When Max asked me to speak of our friendship, I could only think of one thing, my son Isaac. When Isaac was born, Max was a struggling artist. The friend you would always want at any social event because of what he was as a person. That infectious joy for life, that smile and sparkle in the eye that seemed to light even the darkest days. It was because of those qualities that I asked Max to be Isaac’s godfather, in the hope that he could guide and influence Isaac in being a socially confident, laugh a minute, loyal and happy boy. The evidence that he has helped Ria and I achieve this lives on in Isaac. What more could one friend ask of the other?
I knew Max and I had more-than-most in common the day I first met him. The fact I can remember this moment, again, is testament to the friendship that blossomed from that first day in the Royal Holloway Drama Department. Like all great Drama degree courses, the first thing our year had to do, was draw  pictures of our favourite actors and actress’ and write a brief description as to why we were so influenced by them. As the group started to feed back, and the others on our course went on sycophantic monologues on the theatrical greats, from Larry Olivier, Sir Ben, Sir John, to Emma Thompson, Kenneth Brannagh and all those in between. Max told us all how much Sly Stallone had inspired him through the Rocky franchise, and I harped on about Harrison Ford, Star Wars and Indiana Jones. Soul mates, you better believe it buddy.
I believe you measure great friendships by the unspoken respect you always hold for one another, without taking umbrage at the barrage of abuse you might dish out to one another. It’s almost part of the test. A test to see how jokey you can be, yet still have the rock there when you need it! Musically Max and I would forever debate the merits of Bruce “The Boss” Springsteen, versus the Bono and U2! Yet we both knew we were there for each other when needed most.
Max brought many people in to my life and they have made it better! More friends! More family! His mother Suzanne, whom without, we would have been struggling flat hunter’s, let alone Actor and musician, when we left University for London.  Maddy and Freddy Carter and her family, Pat Fitzsimons, Gemma Tottingham, Cat Bevan, Sam Eastall, Ollies Bishop and Barnes, and many more besides. All people I feel thankful to know, and all people I know thanks to Max.
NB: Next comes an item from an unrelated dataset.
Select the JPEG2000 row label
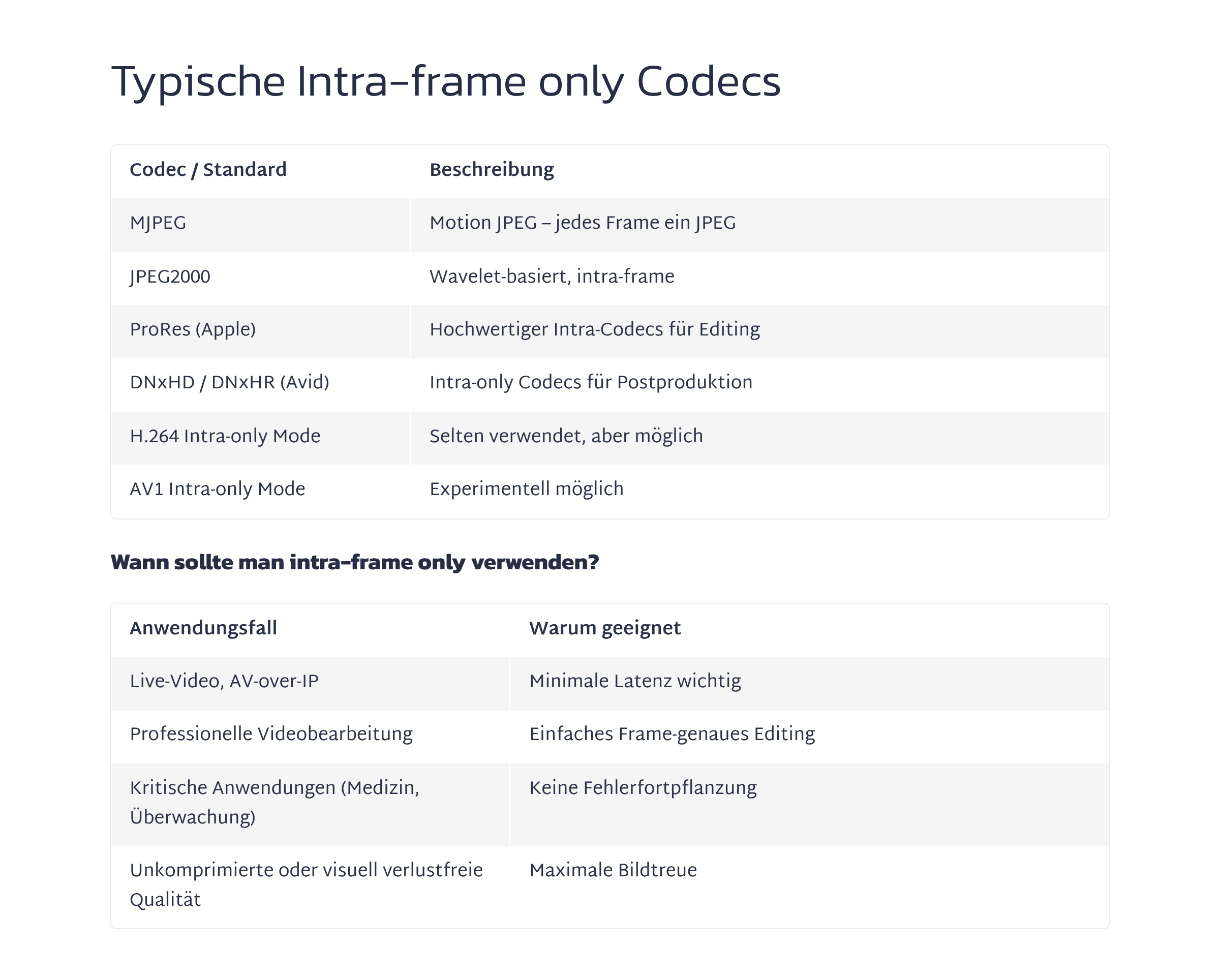The width and height of the screenshot is (1220, 980). point(170,277)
You cannot “choose your family” they say! Max did! I always wanted an older brother.  And by a year he provided me with that. Jane. We are all here for you. I know you would have looked after him. He was my best friend. I am now here to look after you.

Friday, November 12

Message from Joe Hill, Max's partner in '3D Joe and Max'

The Most...


The first time I saw Max was in a pencil drawing. Twenty years ago, I was walking through the bowels of Marlborough College's art department when an extraordinary self-portrait grabbed my attention. Expressive yet refined, every feature of the artist's face was exquisitely realised. Very few works of art stick in my head, but I can still visualise that prodigious fourteen year old's drawing to this day.
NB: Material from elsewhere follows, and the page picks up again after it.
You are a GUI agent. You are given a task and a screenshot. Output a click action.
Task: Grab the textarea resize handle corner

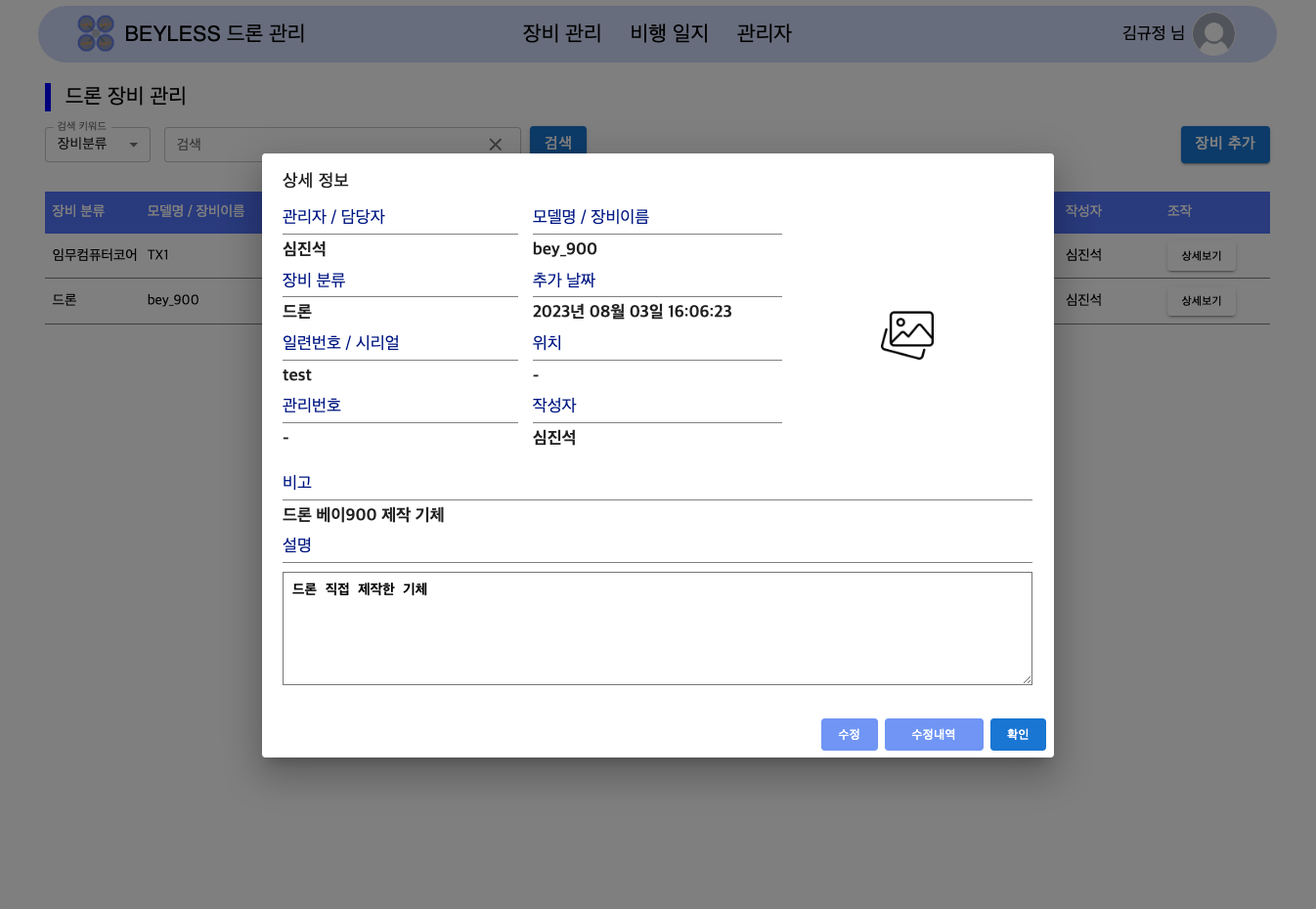tap(1027, 679)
Max was exceptionally talented, a Renaissance man in every sense. But most of all he was a wonderful human being with an unrivalled love for life. The most optimistic, the most generous, the most energetic, the most supportive, the most creative, the most outrageous, the most brave, the most charming, the most loving… If Max were a super hero he would be Super-lative.


Working with Max for the last seven years has been a privilege. Spending that time as a friend has been an even greater joy. Such was his spirit, I was never unhappier at the end of a day spent in his company than I was at the beginning. He taught me so much about how to enjoy the world, about the light not the dark. Max showed me that life's not a battle, it's an adventure.